Mi sono interessata molto al movimento del Bauhaus, che non fu solo una scuola, ma rappresentò un punto di riferimento fondamentale per tutti i movimenti d’innovazione nel campo del design dell’architettura e la ricerca tessile (penso ad Annie Albers).
Per anni ho continuato ad andare ad Ulassai per scoprire tutto quello che c’era da scoprire su Maria Lai fino a collaborare con la cooperativa che aveva tessuto per lei le famose caprette. Ho amato gli arazzi di Alighiero Boetti e mi entusiasmano le opere monumentali di Sheila Hicks, trovo molto interessante il lavoro di Hella Jongerius e di Olafur Eliasson.
Kandinskij diceva che ogni opera d’arte è figlia del suo tempo. Viviamo un tempo di grande immaterialità, eppure sono moltissimi i giovani artisti che utilizzano le fibre e i tessuti come medium. Cosa rende, secondo te, così attuale la Fiber Art?

# Dati disponibili
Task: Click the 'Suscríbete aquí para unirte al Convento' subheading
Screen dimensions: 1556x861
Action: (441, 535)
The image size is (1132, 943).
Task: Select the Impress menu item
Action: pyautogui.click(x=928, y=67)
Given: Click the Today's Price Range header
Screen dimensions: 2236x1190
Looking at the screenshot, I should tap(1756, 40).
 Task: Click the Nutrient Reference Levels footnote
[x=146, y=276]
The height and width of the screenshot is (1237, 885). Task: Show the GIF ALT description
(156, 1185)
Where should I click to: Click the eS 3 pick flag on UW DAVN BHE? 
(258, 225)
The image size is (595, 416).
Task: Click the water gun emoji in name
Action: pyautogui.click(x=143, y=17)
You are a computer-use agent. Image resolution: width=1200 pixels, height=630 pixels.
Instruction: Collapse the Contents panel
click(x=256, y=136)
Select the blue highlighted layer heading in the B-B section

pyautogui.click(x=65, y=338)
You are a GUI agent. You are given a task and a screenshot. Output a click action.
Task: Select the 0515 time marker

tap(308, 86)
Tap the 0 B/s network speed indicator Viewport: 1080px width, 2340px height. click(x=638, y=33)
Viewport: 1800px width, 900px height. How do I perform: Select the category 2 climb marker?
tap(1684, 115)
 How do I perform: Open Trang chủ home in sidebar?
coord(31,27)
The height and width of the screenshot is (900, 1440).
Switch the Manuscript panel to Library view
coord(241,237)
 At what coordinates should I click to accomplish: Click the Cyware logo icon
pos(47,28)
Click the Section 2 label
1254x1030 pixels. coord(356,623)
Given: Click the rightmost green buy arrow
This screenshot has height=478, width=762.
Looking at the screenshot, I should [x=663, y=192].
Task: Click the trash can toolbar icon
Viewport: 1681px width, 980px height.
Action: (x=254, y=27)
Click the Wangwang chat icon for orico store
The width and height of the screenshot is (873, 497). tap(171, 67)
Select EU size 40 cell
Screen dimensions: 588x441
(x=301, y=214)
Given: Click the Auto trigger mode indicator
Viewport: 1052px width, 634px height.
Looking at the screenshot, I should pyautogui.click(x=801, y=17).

# Consegna
Per favore, riporta parola per parola la parte del brano che inizia con "Per anni ho" e termina con "di Olafur Eliasson.".

# Risposta
Per anni ho continuato ad andare ad Ulassai per scoprire tutto quello che c’era da scoprire su Maria Lai fino a collaborare con la cooperativa che aveva tessuto per lei le famose caprette. Ho amato gli arazzi di Alighiero Boetti e mi entusiasmano le opere monumentali di Sheila Hicks, trovo molto interessante il lavoro di Hella Jongerius e di Olafur Eliasson.